Low-level implementation changes

These would be mostly invisible to the user.

Non-allocating leapfrog calculations

The most important one is probably reducing allocations, by reusing the vectors for position and momentum. This has a tiny impact (as for nontrivial models, calculating the logdensity is the most costly), but is a low-hanging fruit and has some significance for high-dimensional models. I am undecided about this though, as I would have to trust the log density calculations not to change the position vector.

~~Ideas: perhaps make it optional, and allow SVector transparently?~~

EDIT: I abandoned this, because keeping the functional design (which is now generalized) makes it much easier for me to use multithreading in 1.3

Mid-level API

Flexible NUTS step implementation

The NUTS sampling step, currently implemented by DynamicHMC.NUTS_transition, currently reports the reason for termination, the new drawn position, and the average acceptance rate. However, obtaining the whole trajectory with probabilities could be useful, eg for debugging issues like SciML/DiffEqBayes.jl#60 and also for pedagogical purposes (eg visualizing HMC trajectories).

The interface should allow users to experiment with different step sizes (also jitter), momentum, kinetic energy, and max_depth specifications, and debug these. Eg if the user learns that most steps terminate because of divergence, he should be able to

plot example trajectories from a given point,
experiment with various step sizes and kinetic energies.

Allow jittered stepsize `ϵ`

A core stepsize should be adapted, while at the same time using a random jitter factor to adjust.

Interface for iterative application

Sometimes a more granular interface would be useful for tuning and adaptation. In #28 we arrived at the interface

sample, new_state = mcmc_step(stage, nuts::NUTS, state)

for performing NUTS steps, with the idea that state could be something that is tuned (eg stepsize ϵ) in stage. Currently the API only exposes doing this for a pre-determined number of steps (see below).

High-level API

Logging

A new de-facto standard seems to be emerging for progress meters via @logmsg, eg see Atom.jl and timholy/ProgressMeter.jl#102 . Progress reports should be using this.
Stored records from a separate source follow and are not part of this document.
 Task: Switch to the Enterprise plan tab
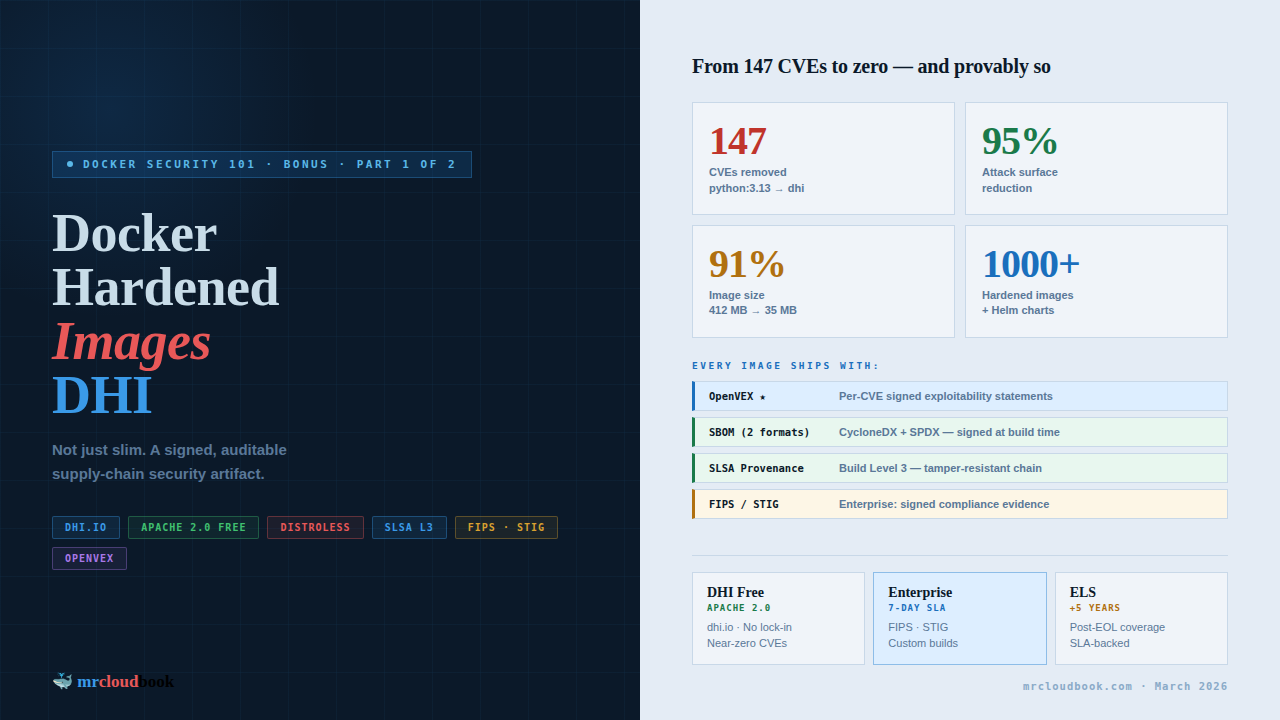960,618
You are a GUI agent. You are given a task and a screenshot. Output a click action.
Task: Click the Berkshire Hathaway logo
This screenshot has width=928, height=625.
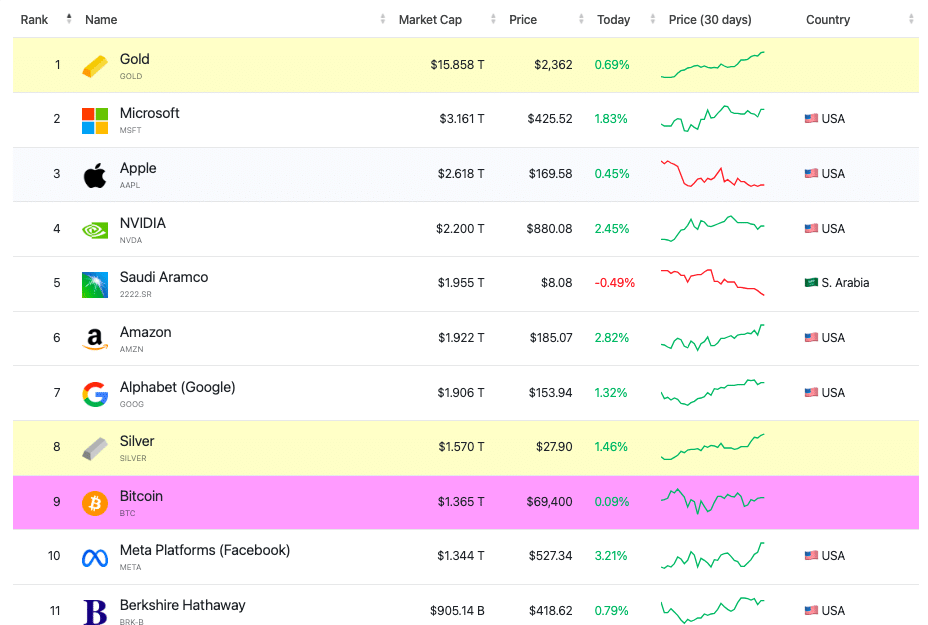[x=95, y=612]
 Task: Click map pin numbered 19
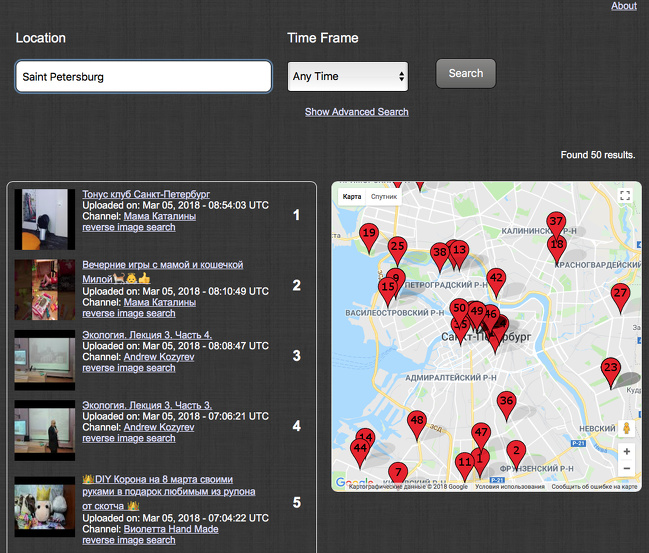click(x=368, y=234)
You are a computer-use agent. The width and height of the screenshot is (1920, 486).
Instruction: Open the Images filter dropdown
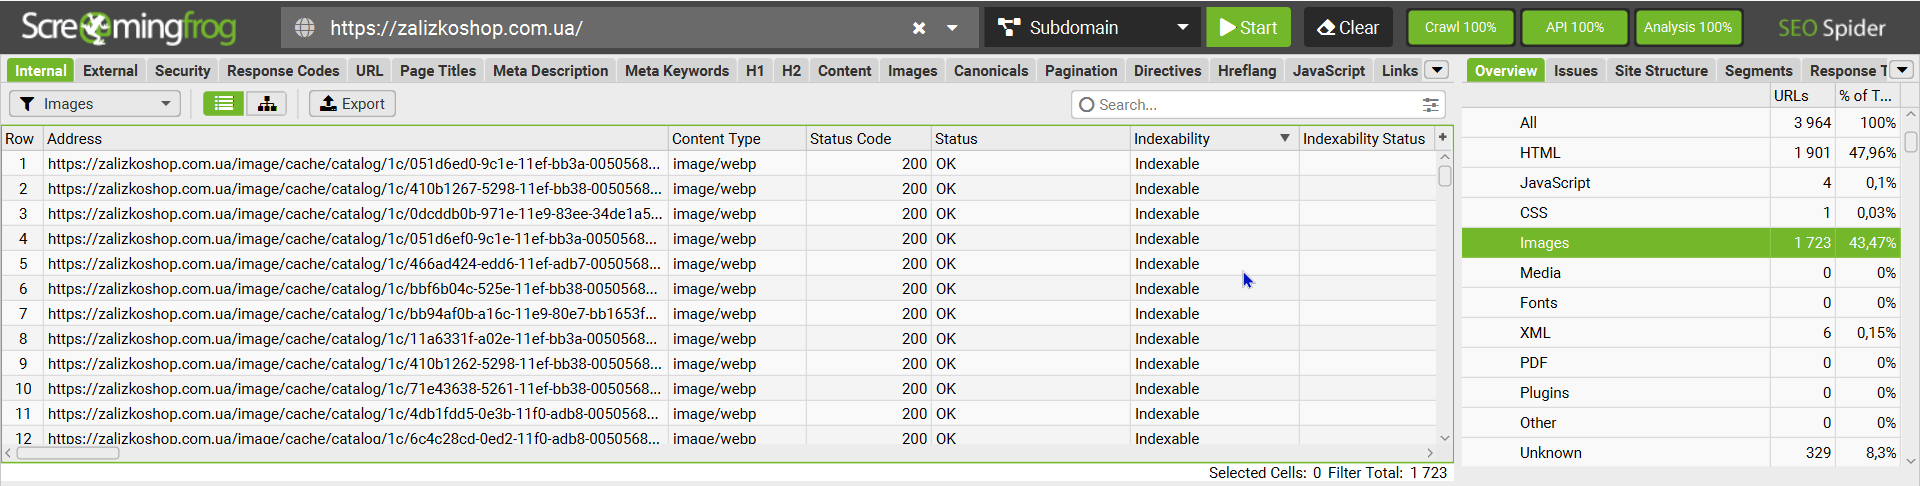[95, 104]
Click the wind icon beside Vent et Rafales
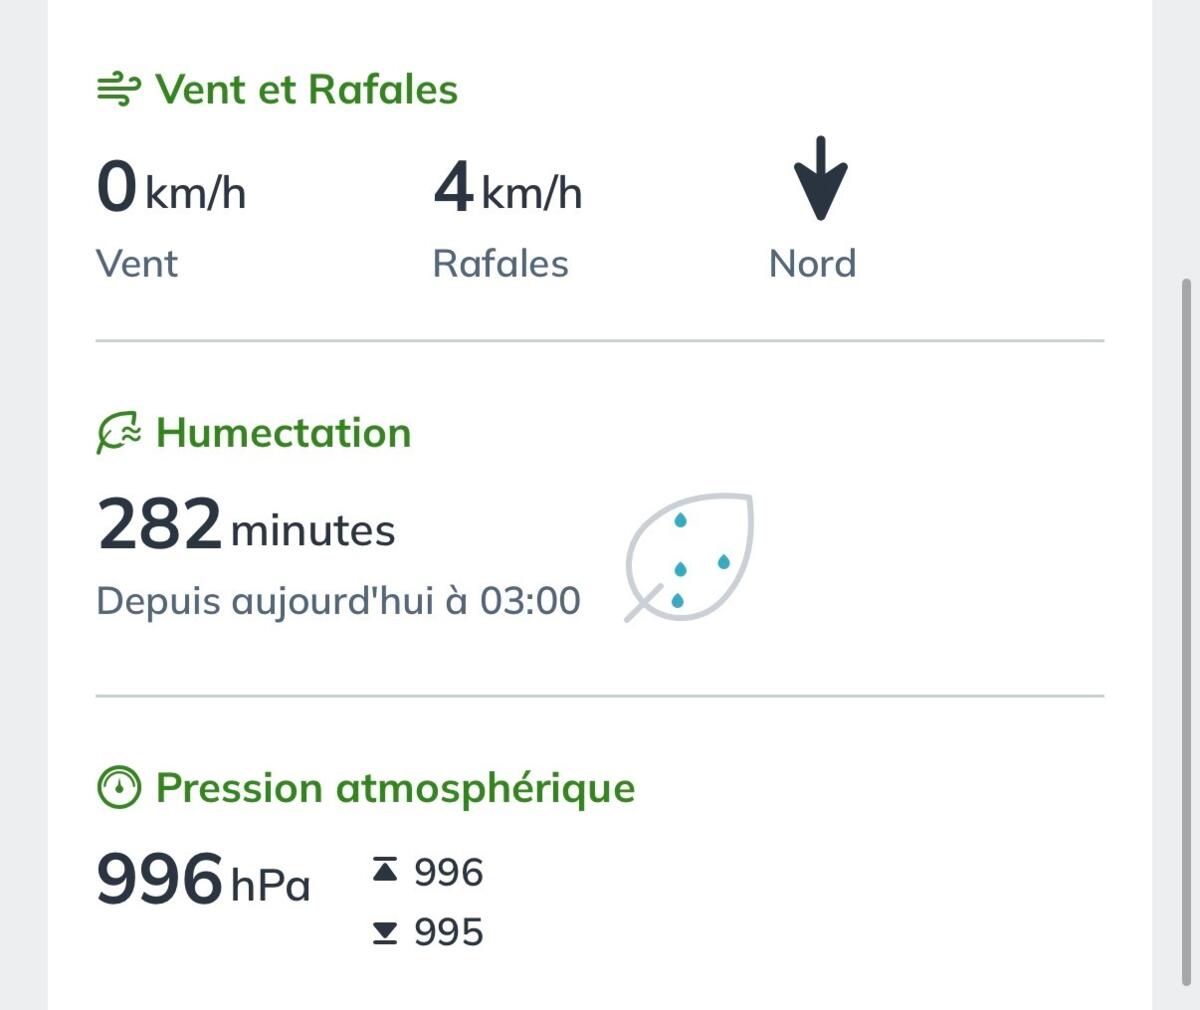Viewport: 1200px width, 1010px height. pos(118,90)

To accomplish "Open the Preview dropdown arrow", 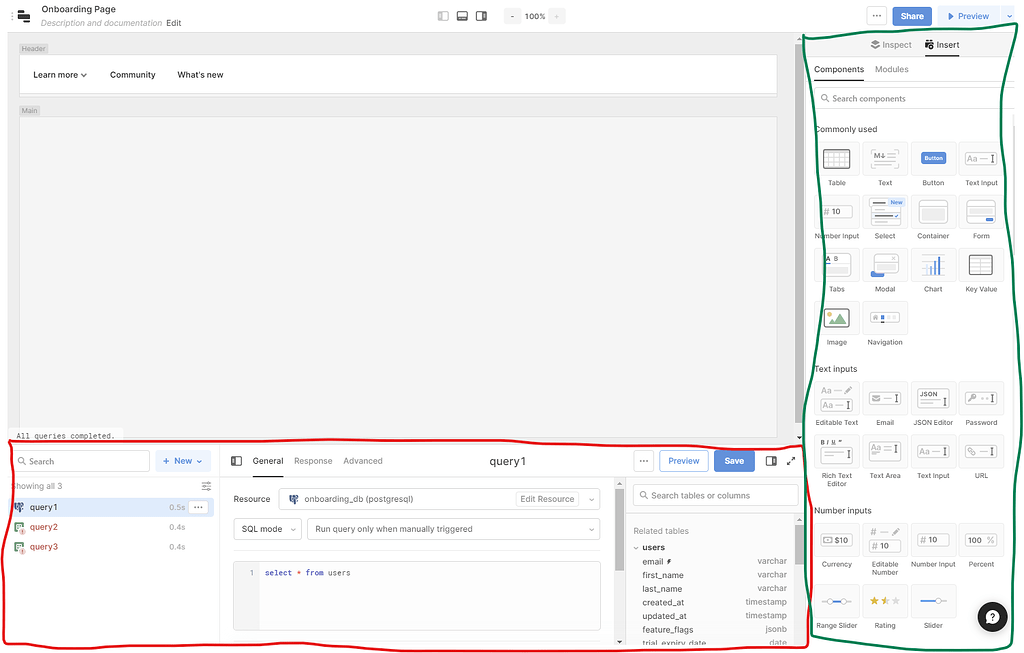I will [1009, 15].
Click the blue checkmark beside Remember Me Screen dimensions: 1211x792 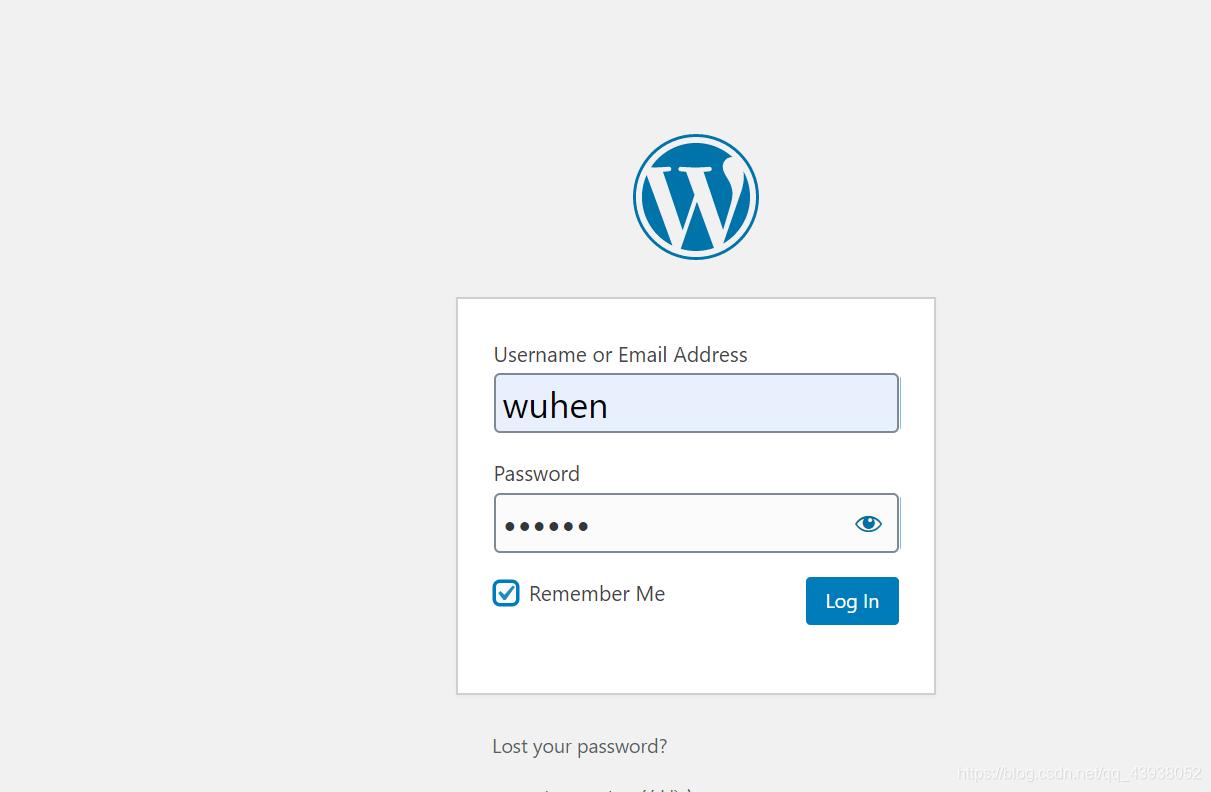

Cf #10.

Interface for initialization and adaptation

I envision each adaptation step as a transformation from previous parameters of the algorithm (stepsize, kinetic energy) to new ones, using random realizations of MCMC draws, ie

sampler parameters, Hamiltonian ====================> new sampler parameters
                                  NUTS realizations

The user could be interested in

the whole history of adaptation (currently possible by invoking steps manually),
the posterior and adapted sampler (what is now returned by NUTS_init_tune_mcmc),
just the posterior.

Targetting (2) as the default interface may have been a mistake, as mostly I am interested in (3) when things go well, and (1) when they don't (cf #24, #9). Also, when samplers have to be parametrized manually, it would be useful to experiment with various initialization and adaptation strategies, eg

picking the initial position by a crude or sophisticated maximization algorithm (addressing discuss starting from the mode #8, optimize before adapting stepsize #25),
less or more aggressive adaptation of stepsize.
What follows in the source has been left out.